昔、誰もスリーピースなど着ていないころ、三つ揃え滝沢と呼ばれていたことは既にお話はしたと思うが、けっこう私はフォーマルが好みだった。 今はというとアウトドアな機能性を優先するが、若いころは誰も着ないオールドファッションなフォーマル男だったのである。

そんなこともあって、この年になったらモーニングや燕尾服姿の仕事なんて一生に一度はやってみないと気が済まないではないか。

・・・というわけで執事喫茶の面接に行くことにした。
客商売も苦手だったし、テーブルのスケジュール管理なども苦手なことだったが、フォーマルの着こなしでは、ちょいとうるさ方であって、私のそれに比べると先輩たちのそれは私にはアニメ的だったり、とってつけた感がいっぱいでどうもいただけなかった。

「みんな偽物だ」
でもしばらくは客商売ができるかどうかやってみようと続けることにした。
毎日押し寄せるそちら方面のお嬢さん、おばさん、お姉さん、おばあさん、等々、殆どはイケメンフットマンと目を合わせたくて、あるいはペアーのお相手を捜しにお出かけである。
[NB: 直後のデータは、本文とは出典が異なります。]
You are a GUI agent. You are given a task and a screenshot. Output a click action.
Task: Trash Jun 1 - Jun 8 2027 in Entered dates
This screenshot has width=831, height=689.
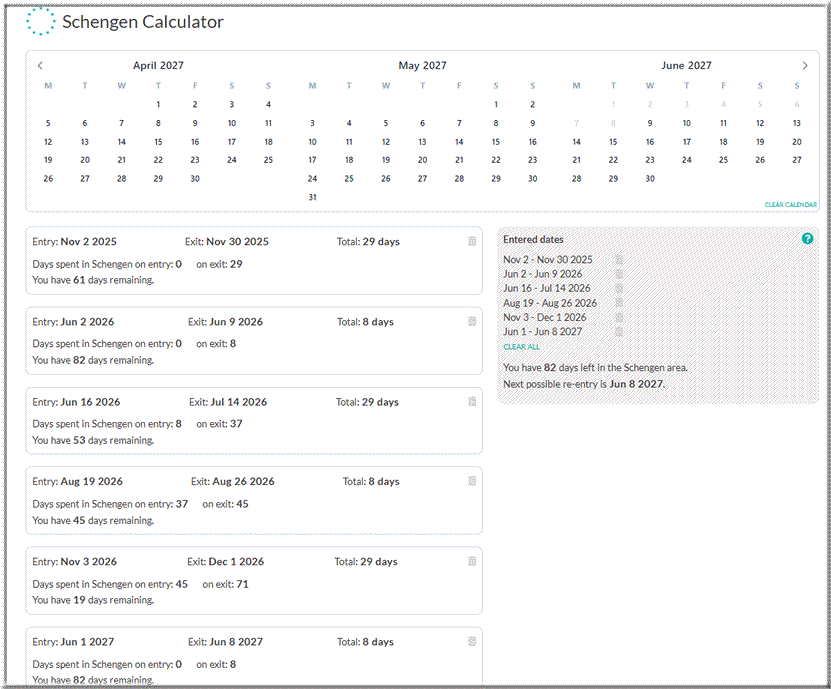tap(619, 332)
中には、私の知的なお話し目当て、という方もたまにはおられたし、私自身を「イケメン」とおっしゃる若い子もいたりするから「世の中は好き不好き」というか「蓼食う虫も・・・」とはこのことか、と思ったのである。  そういった変わり者のお嬢さんや奥さんがいる間は止められんものである。
まさに望まれる事の幸せ感を勉強した。


続けている間に良輔さんから「監督やる?」っと電話があったり、あちら方面から「絵コンテ」の依頼などもいろいろあったりしたが、都合上断らなければいけないこともあって。
いくら望まれていても、執事喫茶に努めている限り、逆に貧乏になるばかり。